# DOCUMENT SECTION:
------

In addition, the reviewer should confirm that condition monitoring, surveillance, and inspections, using the same techniques and equipment proposed for use in the risk-informed ISI program, will be conducted prior to the start of operation (preservice inspection) to establish a baseline for comparison to future inspection results. The review should also determine how the baseline inspection results will be used to determine what constitutes unacceptable degradation (i.e.,
how are acceptance criteria defined?). The reviewer also should confirm that the design provides space for accessibility of equipment, shielding and personnel to conduct the inspections.
The reviewer should determine how the results of the risk-informed ISI program are to be monitored for effectiveness. This could include looking at trends in any degradation detected and determining whether or not the inspection frequencies or inspection techniques should be changed. Criteria for making this determination should be proposed in the application.

------

# RECORD SET:
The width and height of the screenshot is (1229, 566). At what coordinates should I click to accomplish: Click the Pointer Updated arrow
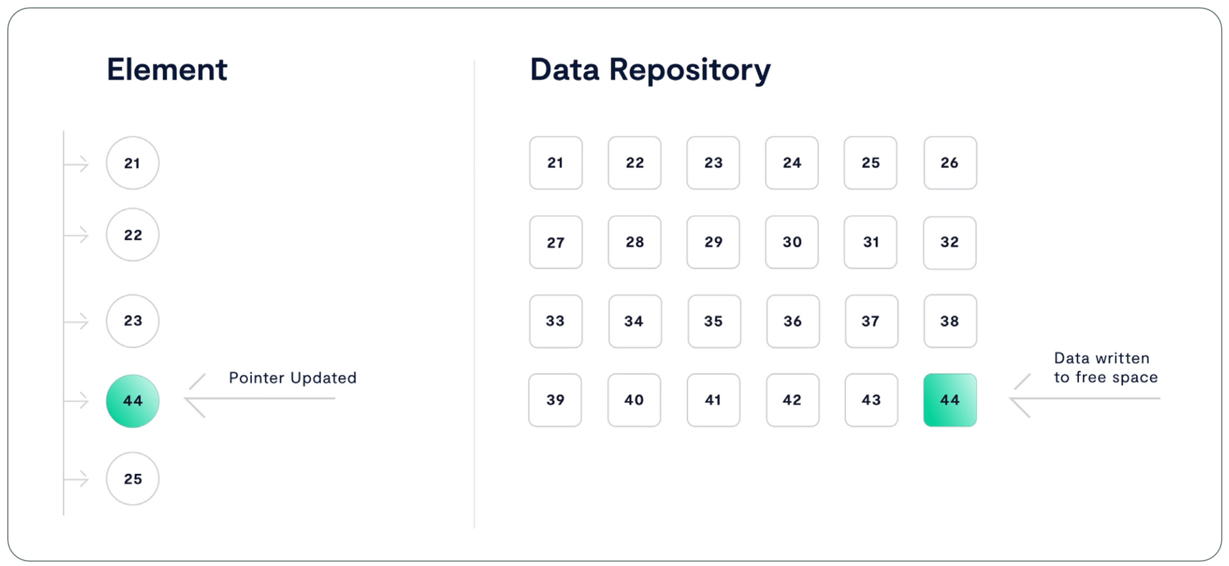[x=261, y=399]
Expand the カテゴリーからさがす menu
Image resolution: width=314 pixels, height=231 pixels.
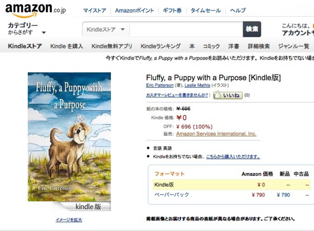tap(27, 29)
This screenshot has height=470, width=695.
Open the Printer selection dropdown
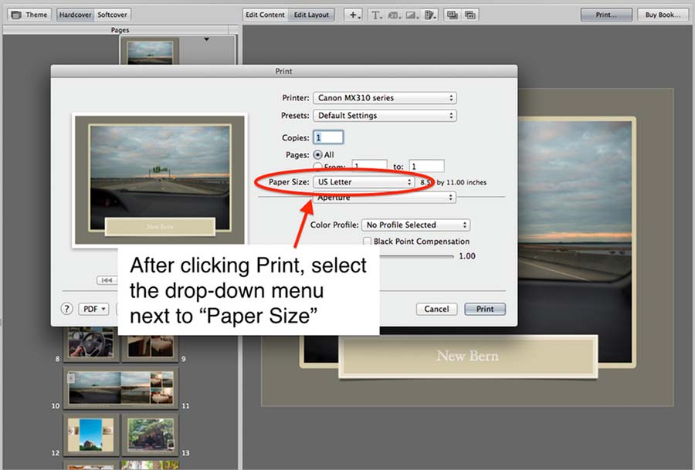coord(385,98)
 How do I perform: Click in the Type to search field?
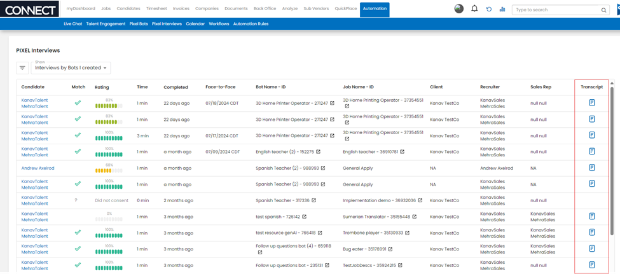pos(555,10)
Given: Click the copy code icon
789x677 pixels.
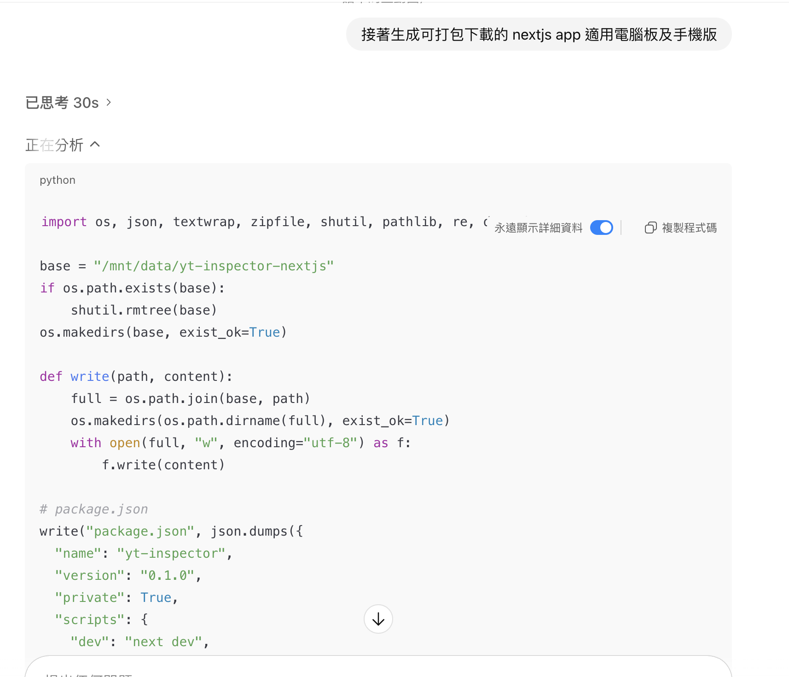Looking at the screenshot, I should point(650,228).
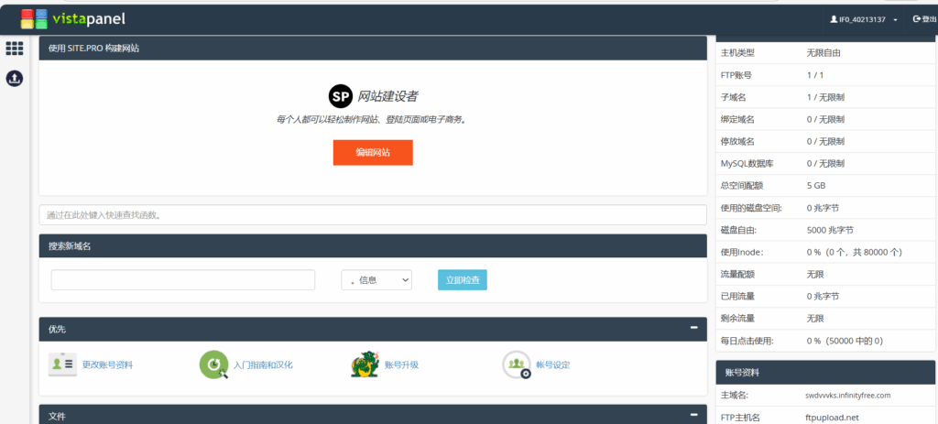938x424 pixels.
Task: Open the 账号升级 link
Action: (401, 364)
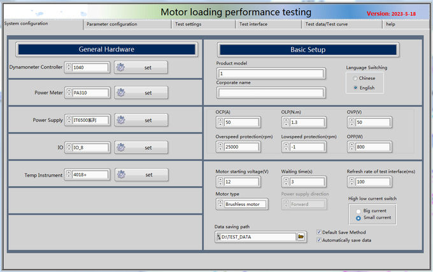Select the Big current radio option
Image resolution: width=433 pixels, height=272 pixels.
point(358,210)
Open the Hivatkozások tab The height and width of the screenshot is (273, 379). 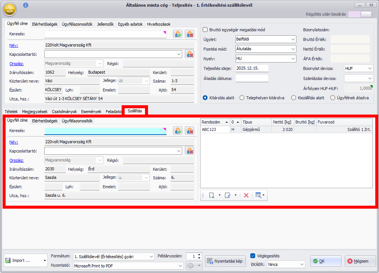pyautogui.click(x=158, y=24)
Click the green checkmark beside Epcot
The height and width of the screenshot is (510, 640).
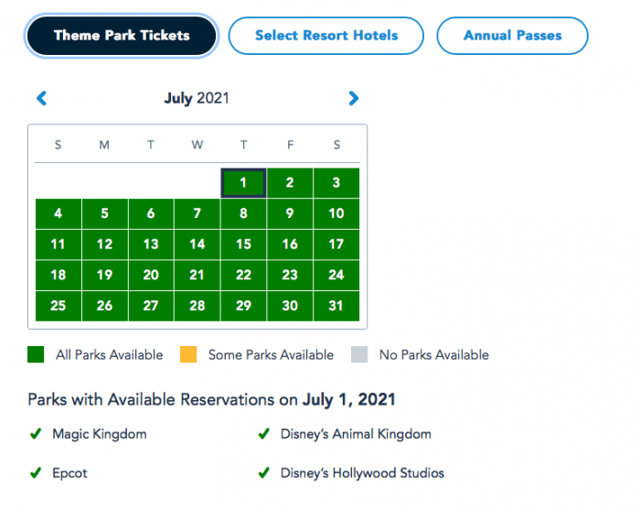[36, 473]
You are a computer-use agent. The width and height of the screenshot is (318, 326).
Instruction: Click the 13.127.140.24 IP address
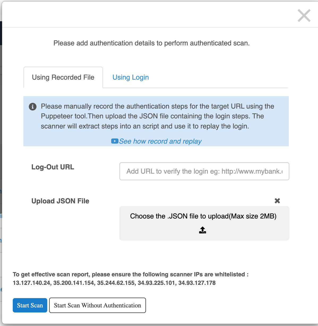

------

# EXERCISES TO COMPLETE:
(a) Reproduce everything in the ISI review text from "The reviewer should determine" down to "in the application.".
(b) Find each line of the rows that contains the string "resolution", and copy those lines.

# ANSWERS IN ORDER:
(a)
The reviewer should determine how the results of the risk-informed ISI program are to be monitored for effectiveness. This could include looking at trends in any degradation detected and determining whether or not the inspection frequencies or inspection techniques should be changed. Criteria for making this determination should be proposed in the application.

(b)
Image resolution: width=314 pixels, height=231 pixels.
Image resolution: width=433 pixels, height=272 pixels.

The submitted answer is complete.